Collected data
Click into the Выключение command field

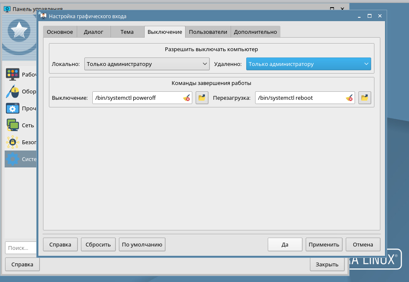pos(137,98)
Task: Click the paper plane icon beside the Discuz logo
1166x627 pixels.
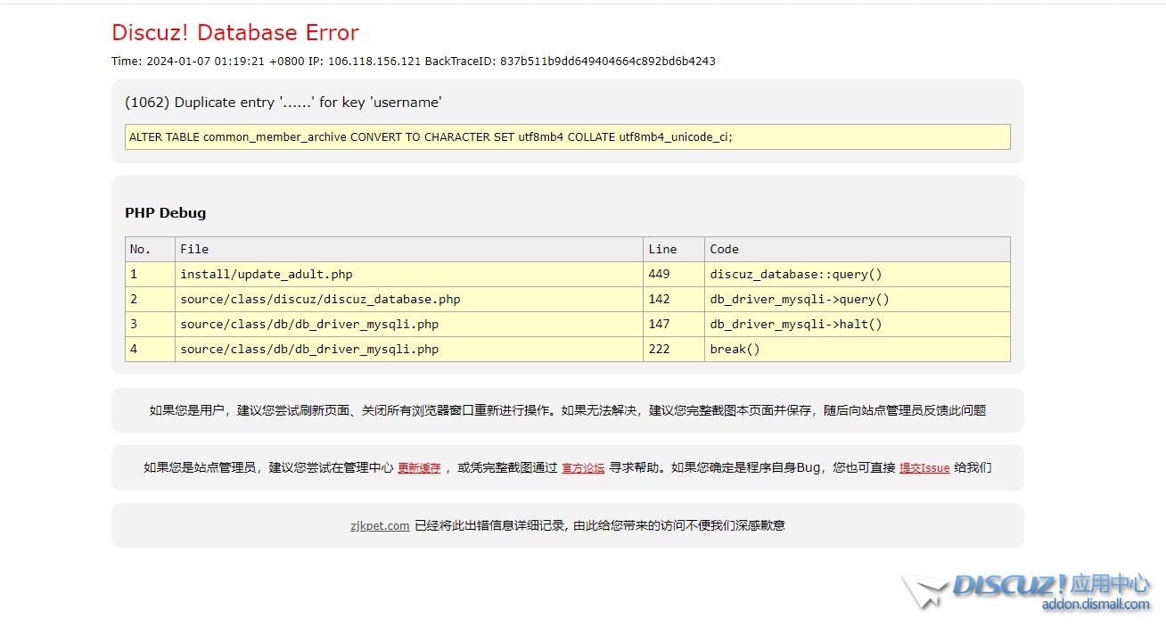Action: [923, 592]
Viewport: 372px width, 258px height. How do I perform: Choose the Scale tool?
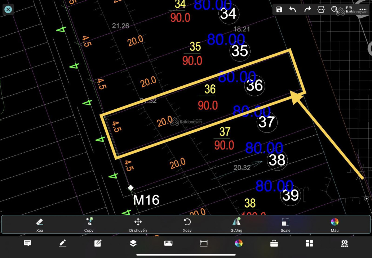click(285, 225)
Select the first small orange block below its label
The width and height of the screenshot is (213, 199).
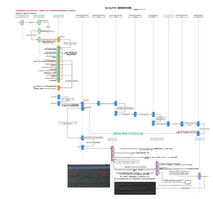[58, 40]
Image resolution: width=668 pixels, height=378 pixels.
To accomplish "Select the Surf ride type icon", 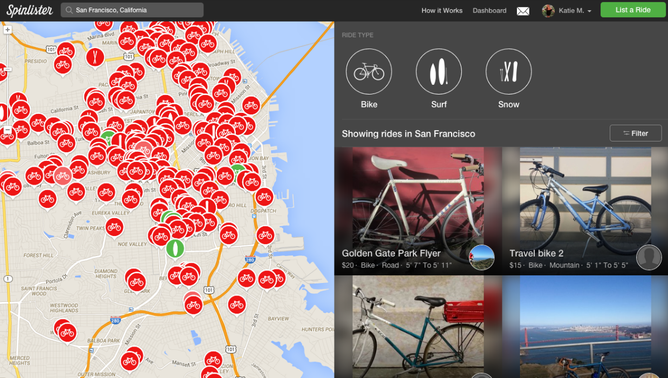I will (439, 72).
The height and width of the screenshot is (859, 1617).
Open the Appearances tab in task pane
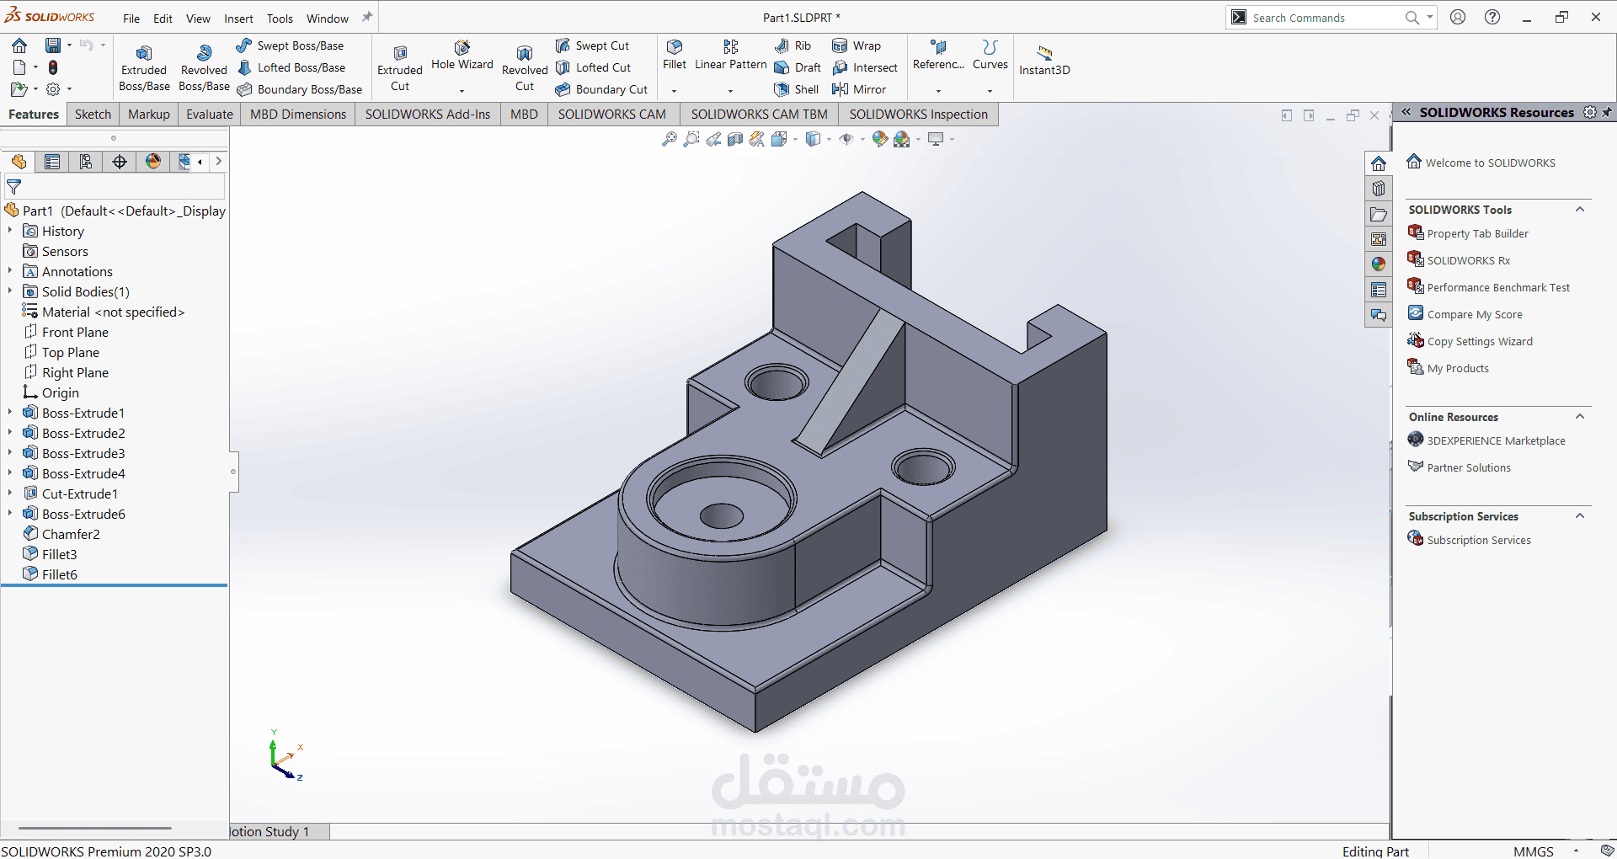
--
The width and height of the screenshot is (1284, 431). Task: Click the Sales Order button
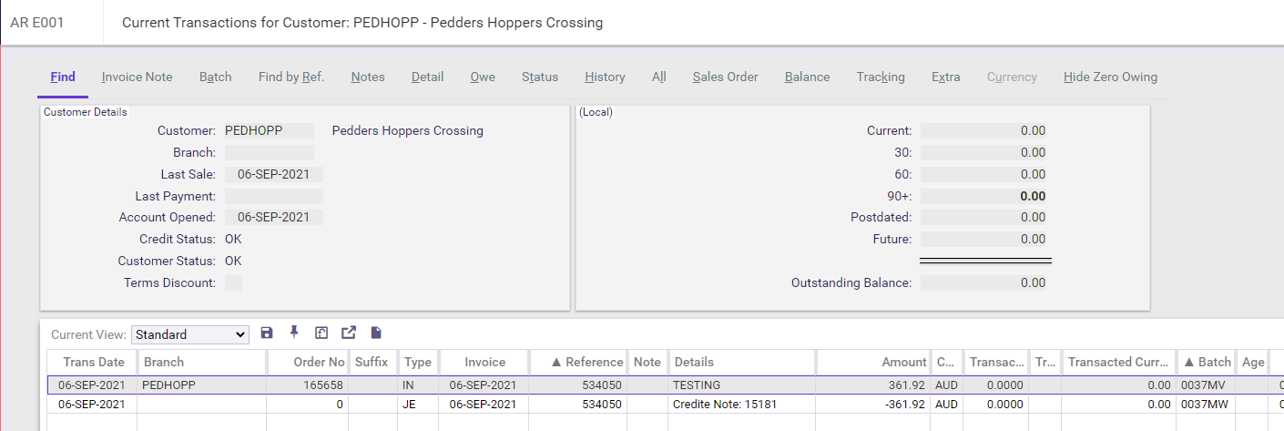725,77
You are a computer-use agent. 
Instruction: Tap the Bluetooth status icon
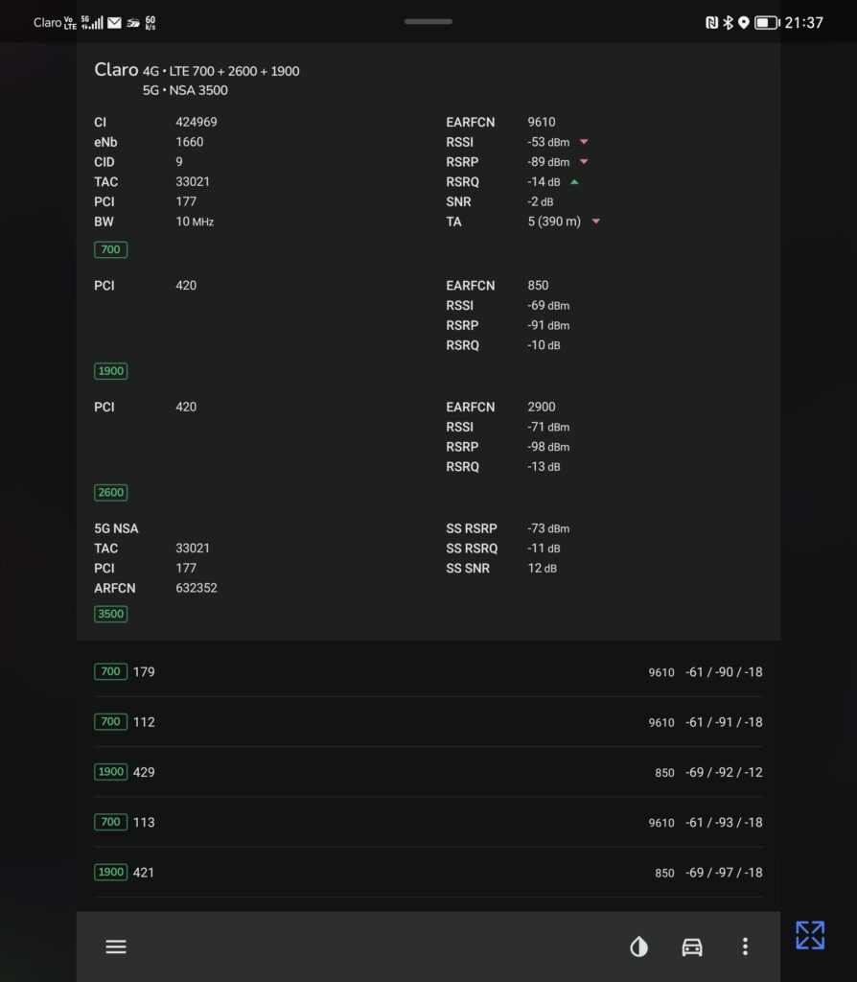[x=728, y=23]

> PROBLEM TO WORK ON: Rewrite the stretch from the line containing "You are a computer-use agent." through the line containing "[x=728, y=23]", replacing "Bluetooth" with "Wi-Fi" and changing nothing else. Leave the pictures out of your answer.

> CORRECT OUTPUT:
You are a computer-use agent. 
Instruction: Tap the Wi-Fi status icon
[x=728, y=23]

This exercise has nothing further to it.